Uma ideia considerada “louca” há cerca de duas décadas se transformou em uma das principais estratégias de proteção da agricultura mundial.
O Cofre Global de Sementes de Svalbard, construído dentro de uma montanha no Ártico, nasceu da iniciativa dos cientistas Cary Fowler e Geoffrey Hawtin, que receberam o Prêmio Mundial da Alimentação em 2024 pelo projeto.
A proposta surgiu como uma espécie de seguro genético para a produção de alimentos.
A lógica era criar um local capaz de preservar sementes caso coleções mantidas em outras partes do planeta fossem destruídas por guerras, desastres naturais, mudanças climáticas ou outras crises.
Fowler, que atualmente atua como enviado especial dos Estados Unidos para Segurança Alimentar Global, e Hawtin, cientista agrícola britânico, imaginaram uma estrutura de reserva capaz de manter a diversidade genética das culturas agrícolas para as próximas gerações.
Um cofre no coração do gelo
O Cofre Global de Sementes de Svalbard começou a funcionar em 2008, numa ilha norueguesa de mesmo nome.
Construída no interior de uma montanha, a estrutura guarda hoje 1,25 milhão de amostras de sementes de quase todos os países do mundo. O local fica no ponto mais próximo do Polo Norte acessível por avião.
Quando o projeto nasceu, a proposta pareceu revolucionária para muitos. Fowler relatou, em entrevista realizada desde a Arábia Saudita, que enviar um grande volume de sementes para uma montanha tão ao norte parecia completamente impraticável e arriscado.
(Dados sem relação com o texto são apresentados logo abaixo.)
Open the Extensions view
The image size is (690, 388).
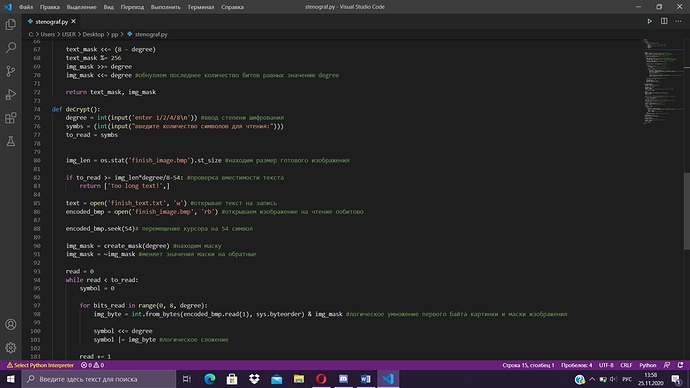click(x=11, y=118)
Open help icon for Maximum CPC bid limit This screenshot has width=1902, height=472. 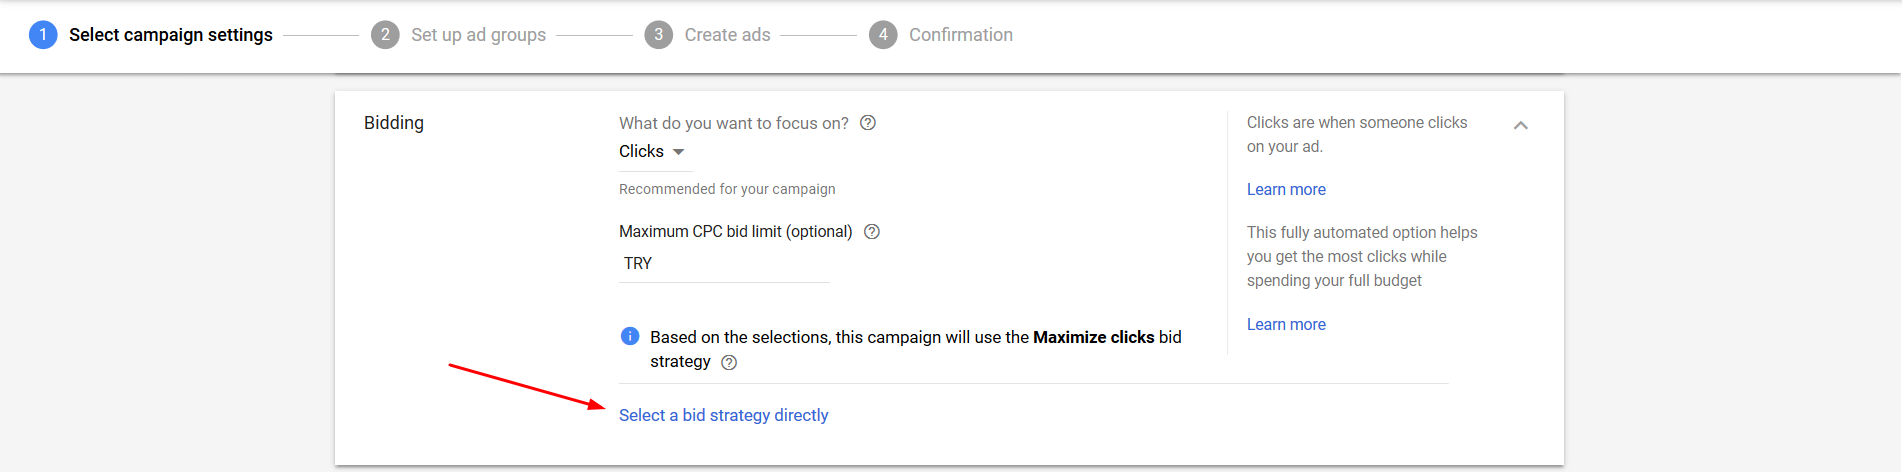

Hoje, a premissa do empreendimento é clara: proteger um recurso natural valioso com defesas robustas é não apenas razoável, mas essencial.
Bancos de sementes e mudança climática
Os cofres de sementes ajudam a preservar a viabilidade das colheitas agrícolas, sobretudo com a aceleração das mudanças no clima do planeta.
Centenas de bancos menores de sementes estão espalhados pelo mundo, mas nenhum deles oferece o isolamento e a durabilidade de uma caverna dentro de rocha sólida a temperaturas congelantes.
Uma ideia que virou patrimônio da agricultura
O reconhecimento concedido a Fowler e Hawtin pelo Prêmio Mundial da Alimentação em 2024 destacou justamente essa visão de longo prazo.
O projeto, que inicialmente parecia exageradamente ambicioso, transformou-se em uma estrutura voltada à proteção da diversidade agrícola do planeta.
A iniciativa mostra que a segurança alimentar não depende apenas da produção atual. Também exige preservar os recursos que permitirão desenvolver as lavouras capazes de alimentar as próximas gerações.